Figure 5. FadD22 is phosphopantetheinylated and autoacylated with the pHBA, whereas FadD22(S576A) is not

(A) Time course for in vitro phosphopantetheinylation of wild-type FadD22 (1 μM) and FadD22(S576A) (1 μM). (B) Auto-loading competence of FadD22 and FadD22(S576A) expressed alone or together with Sfp. Proteins (10 μM) in acylation reactions with the indicated compositions were bound to the membrane under denaturing conditions for analysis of covalently-bound radiolabel in the proteins. Only holo-FadD22 was competent for autoacylation (upper, right quadrant). Triplicate reactions were spotted on the membrane. (C) pHB-AMP formation competence of FadD22 (10 μM) and FadD22(S576A) (10 μM) expressed alone or together with Sfp. TLC excerpt image shows formed pHB-AMP (or lack thereof) in reactions of the indicated composition. (D) Time course for holo FadD22 autoacylation. The concentration of the pHB-S-FadD22 formed was normalized to the concentration of FadD22 (5 μM) in the reaction ([pHB-S-FadD22]/[FadD22]). Means of triplicate reactions with SEM are shown.

Figure 6. pHB-AMS inhibits FadD22-catalyzed pHBA adenylation and autoacylation

(A) p-Hydroxybenzoyl-AMP (1) (pHB-AMP) intermediate and its mimic, 5′-O-(N-[4-hydroxybenzoyl]sulfamoyl)adenosine (2) (pHB-AMS). (B) Dose-response for inhibition of pHB-AMP formation plotted with fractional velocity as a function of pHB-AMS concentration. (C) Dose-response for inhibition of pHB-S-FadD22 formation plotted with fractional velocity as a function of pHB-AMS concentration. v_i and v_c, are velocities in inhibitor- and DMSO-containing reactions, respectively. Data points are means of triplicates reactions.
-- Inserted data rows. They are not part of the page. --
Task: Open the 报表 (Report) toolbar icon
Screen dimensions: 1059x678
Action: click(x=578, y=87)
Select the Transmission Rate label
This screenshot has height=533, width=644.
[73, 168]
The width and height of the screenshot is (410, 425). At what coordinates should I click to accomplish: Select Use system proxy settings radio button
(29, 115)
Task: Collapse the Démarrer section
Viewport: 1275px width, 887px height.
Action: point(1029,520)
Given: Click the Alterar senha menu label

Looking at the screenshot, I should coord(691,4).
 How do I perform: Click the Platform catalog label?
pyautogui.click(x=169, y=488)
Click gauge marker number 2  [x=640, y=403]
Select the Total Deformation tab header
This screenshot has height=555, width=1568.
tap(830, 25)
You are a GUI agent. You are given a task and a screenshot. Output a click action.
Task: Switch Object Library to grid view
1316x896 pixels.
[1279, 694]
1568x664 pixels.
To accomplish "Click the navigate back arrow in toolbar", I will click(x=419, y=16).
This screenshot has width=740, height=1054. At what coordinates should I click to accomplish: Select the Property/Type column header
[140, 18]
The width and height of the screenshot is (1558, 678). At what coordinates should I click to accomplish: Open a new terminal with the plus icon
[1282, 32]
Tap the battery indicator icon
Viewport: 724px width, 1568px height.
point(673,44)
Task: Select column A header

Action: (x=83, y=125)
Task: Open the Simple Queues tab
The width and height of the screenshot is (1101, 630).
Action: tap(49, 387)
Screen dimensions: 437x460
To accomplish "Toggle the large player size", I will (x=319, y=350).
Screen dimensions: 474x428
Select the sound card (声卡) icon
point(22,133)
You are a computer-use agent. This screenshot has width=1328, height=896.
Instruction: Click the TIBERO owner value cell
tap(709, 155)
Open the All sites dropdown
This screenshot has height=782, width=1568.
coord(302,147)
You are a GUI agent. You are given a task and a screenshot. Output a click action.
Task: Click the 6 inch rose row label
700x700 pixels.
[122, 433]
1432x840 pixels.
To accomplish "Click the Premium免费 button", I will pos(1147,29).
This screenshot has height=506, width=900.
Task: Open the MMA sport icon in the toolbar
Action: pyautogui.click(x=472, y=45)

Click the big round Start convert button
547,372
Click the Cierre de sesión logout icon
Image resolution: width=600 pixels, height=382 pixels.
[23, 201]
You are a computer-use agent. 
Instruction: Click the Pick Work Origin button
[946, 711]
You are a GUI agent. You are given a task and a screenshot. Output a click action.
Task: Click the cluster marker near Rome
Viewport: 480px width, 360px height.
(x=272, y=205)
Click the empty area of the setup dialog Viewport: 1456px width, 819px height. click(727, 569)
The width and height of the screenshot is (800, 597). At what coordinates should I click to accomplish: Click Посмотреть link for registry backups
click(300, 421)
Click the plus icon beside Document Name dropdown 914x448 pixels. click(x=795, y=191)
Figure 7. pHB-AMS inhibits PGL production

(A) Inhibition of PGL production by pHB-AMS. The dose-response plots show the effect of pHB-AMS on production of PGLs. PGL_T/PGL_C, ratio of PGL production in inhibitor-treated (PGL_T) to DMSO-treated (PGL_C) cultures. Values represent means from triplicate cultures with SEM. The maximum fold changes induced by pHB-AMS on PGL, PDIM, and PNDIM production are depicted in the bar graphs. No PDIM fold-change is shown for M. kansasii, which is PDIM deficient. (B) Reduction of the PGL-production inhibitory efficacy of pHB-AMS by multi-copy suppressor effect. pHB-AMS was tested at the concentration shown against M. kansasii (Mk) and Mk transformed with the indicated plasmids. pCP0, vector; pCP0-FadD22tb, pCP0 expressing M. tuberculosis FadD22; pCP0-FadD22tbAd, pCP0 expressing M. tuberculosis FadD22 adenylation domain; pCP0-FadD22ml, pCP0 expressing M. leprae FadD22. Data represent means of triplicate cultures with SEM. (C) Effect of pHB-AMS on growth of M. tuberculosis (Mt, red circles), M. bovis (Mb, blue squares), M. marinum (Mm, green circles), and M. kansasii (Mk, orange squares). The effect was evaluated on cultures started with the indicated inoculum levels. OD_T/OD_C, ratio of OD_580nm of inhibitor-treated (OD_T) to OD_580nm of DMSO-treated (OD_C) cultures. Means of triplicate cultures with SEM are shown.